We think it’s also interesting that Agile has been around for a very, very long time and only recently are people promoting it as a way to organise, which often shows that best practice is often yesterday’s practice.

It’s also interesting to note that the sector that is the least good at reorganising is the technology sector so if you’re taking all of your advice from technology firms, then you might not be learning from the best. 

Quartz works in technology quite a lot so we can see that Agile as a way of running projects is often a very good idea, especially if the project in question is focused on the consumer, if there’s a high degree of variability about the answer, if you have the opportunity to test with real customers what they like and what they don’t like as you go along. Agile is a great thing to do if that’s your context. If that isn’t your context and if you’re delivering something that’s fairly predictable and there isn’t an opportunity for experimentation and there isn’t a wide amount of customers that you can test it with, Agile might not be the best approach for your project. Maybe a lean approach is better. An Agile approach, where everything is experimental, might also not be the right way to run your company. It is helpful sometimes to set clear goals and boundaries and then maybe do Agile within some of those boundaries as a way of delivering.
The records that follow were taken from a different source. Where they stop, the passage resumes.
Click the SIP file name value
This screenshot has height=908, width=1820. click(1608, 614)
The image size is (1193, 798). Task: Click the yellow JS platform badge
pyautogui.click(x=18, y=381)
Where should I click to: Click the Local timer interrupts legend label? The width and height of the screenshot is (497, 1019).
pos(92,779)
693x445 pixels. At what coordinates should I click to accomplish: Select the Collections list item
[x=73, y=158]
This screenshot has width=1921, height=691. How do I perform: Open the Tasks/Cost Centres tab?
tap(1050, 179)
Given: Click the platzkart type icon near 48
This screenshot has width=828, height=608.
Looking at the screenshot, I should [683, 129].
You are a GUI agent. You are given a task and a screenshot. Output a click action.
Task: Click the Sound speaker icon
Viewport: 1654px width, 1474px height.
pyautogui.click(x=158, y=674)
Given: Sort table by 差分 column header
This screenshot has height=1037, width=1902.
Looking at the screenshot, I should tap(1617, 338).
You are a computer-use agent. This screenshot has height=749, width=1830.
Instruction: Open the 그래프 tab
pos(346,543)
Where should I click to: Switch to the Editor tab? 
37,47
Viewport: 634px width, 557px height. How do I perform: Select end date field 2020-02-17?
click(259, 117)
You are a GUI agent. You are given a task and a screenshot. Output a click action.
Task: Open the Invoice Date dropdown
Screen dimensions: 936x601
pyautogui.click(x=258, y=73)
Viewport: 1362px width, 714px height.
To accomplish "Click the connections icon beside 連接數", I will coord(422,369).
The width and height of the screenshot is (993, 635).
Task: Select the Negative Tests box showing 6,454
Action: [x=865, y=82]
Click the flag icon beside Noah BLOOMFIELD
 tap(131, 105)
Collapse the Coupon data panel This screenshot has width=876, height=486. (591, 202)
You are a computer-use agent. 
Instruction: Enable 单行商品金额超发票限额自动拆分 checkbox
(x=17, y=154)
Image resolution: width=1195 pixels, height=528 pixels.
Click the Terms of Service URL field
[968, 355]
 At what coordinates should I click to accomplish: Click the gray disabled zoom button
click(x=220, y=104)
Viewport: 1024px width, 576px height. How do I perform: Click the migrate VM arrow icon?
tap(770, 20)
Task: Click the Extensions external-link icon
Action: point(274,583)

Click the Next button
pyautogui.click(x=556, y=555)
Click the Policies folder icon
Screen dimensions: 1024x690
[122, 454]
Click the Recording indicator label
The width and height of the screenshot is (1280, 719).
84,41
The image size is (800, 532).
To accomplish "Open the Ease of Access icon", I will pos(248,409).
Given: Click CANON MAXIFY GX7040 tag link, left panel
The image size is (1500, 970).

We don’t think that there is such a thing as either an Agile template that you should reorganise to nor an Agile way of doing a reorganisation. 

We know plenty of tech examples where people change jobs one day, change jobs again, a few days later and get made redundant shortly after that. Unfortunately when you’re doing reorganisation it does help to do it somewhat sequentially. Knowing why you’re doing it, really diagnosing what the problem is, then working out what the thing is you should be doing and then working out the plumbing and wiring and then seeing did it work or not. Otherwise you’re just whipsawing people backwards and forwards and they don’t tend to like that, and that then drags out your reorganisation in any case. 

9. Should people ever stop a reorganization before it is complete?

This is also a very good question. We think too often they do stop before they are complete but not for very good reasons. Our survey shows that you typically will change about 20-30% of your organisation. There are probably plenty of things that you’re doing well that you don’t want to change and there are plenty of things that you do ok that is fine to keep doing ok. You should focus on the things you want to fix. Unfortunately, if people just start at the top and try to change everything, they’ll change the top 20-30% and not really drive changes in frontline workers and so by definition they often end up stopping a reorganisation before it’s complete for bad reasons. They tried to change everything and it was never achievable.

Now, should you stop a reorganisation if the business context underneath you changes and renders the reason for you doing what you’re doing redundant? Actually this is quite a high cause of problems with failed reorganisations so I’d actually argue that if that is the case then probably you should stop and rethink and go back to the drawing board. It’s not a good thing to realise and you never want to plan this but you shouldn’t keep pushing something that isn’t ultimately going to work. Obviously that should probably be a last case scenario, and you’ll actually minimise the need for that if you follow our previous advice, which is to do it in a focused way on the things that matter, and to do it quickly, because that’s more likely to drive success.

Thank you for the great conversation Suzanne and Stephen! I hope everyone has enjoyed this peek into the minds of the people behind the in-depth book ReOrg!